(Source data)
Content starts
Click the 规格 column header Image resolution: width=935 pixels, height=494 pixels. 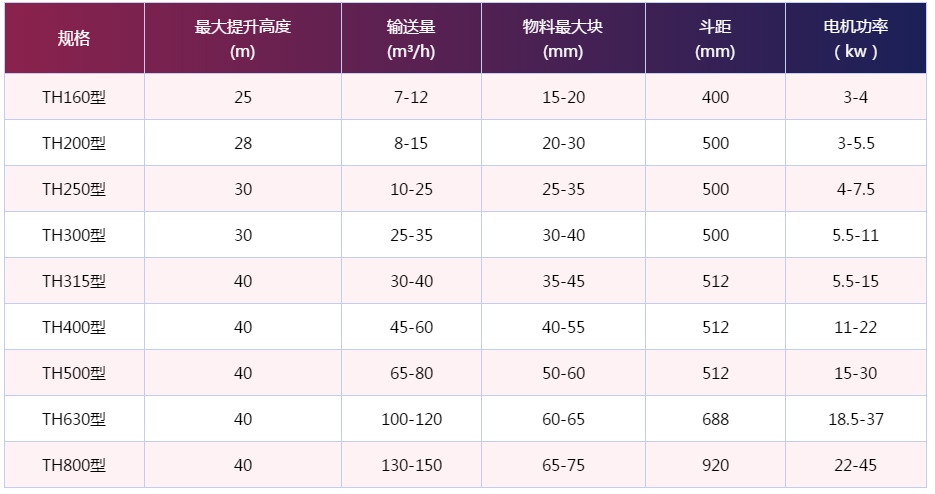click(74, 39)
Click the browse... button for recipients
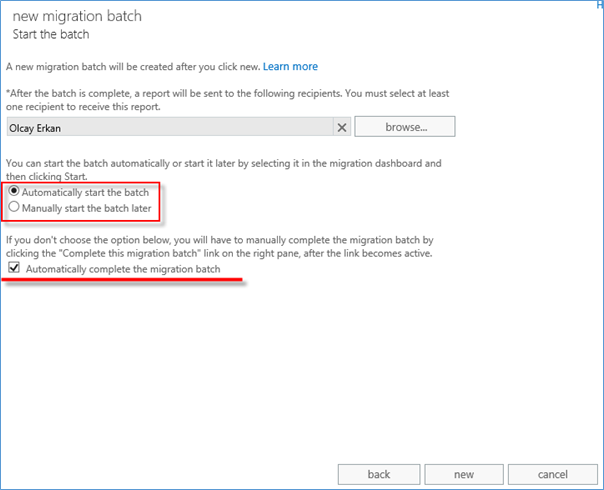The width and height of the screenshot is (604, 490). [405, 127]
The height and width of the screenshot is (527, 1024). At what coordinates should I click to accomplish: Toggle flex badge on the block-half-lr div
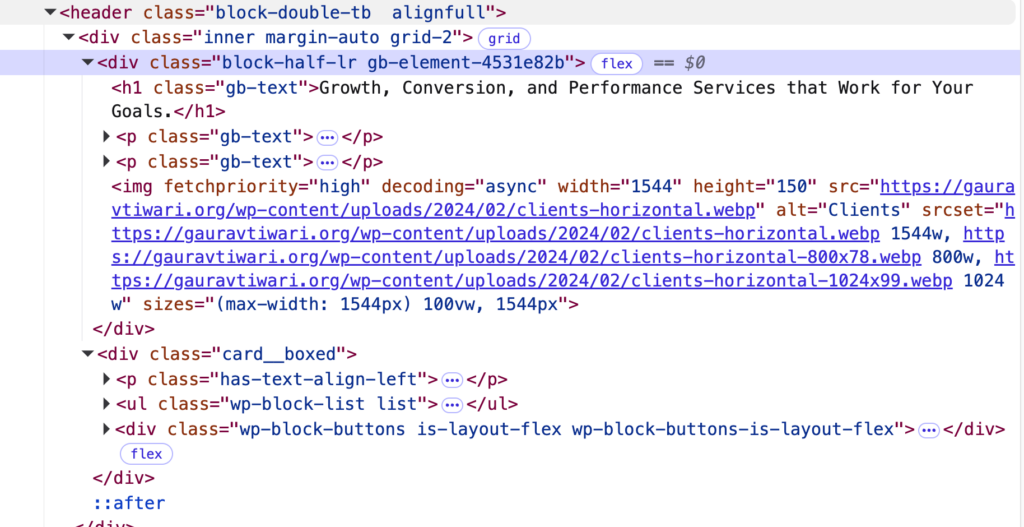click(x=617, y=64)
Content ends
◆ What you are asked to do ◆
Your task is to write out, exactly and without pictures, only the lines from the one holding "The height and" to the last line of the data.

◆ Reply ◆
The height and width of the screenshot is (527, 1024). At what coordinates should I click to accomplish: Toggle flex badge on the block-half-lr div
click(x=617, y=64)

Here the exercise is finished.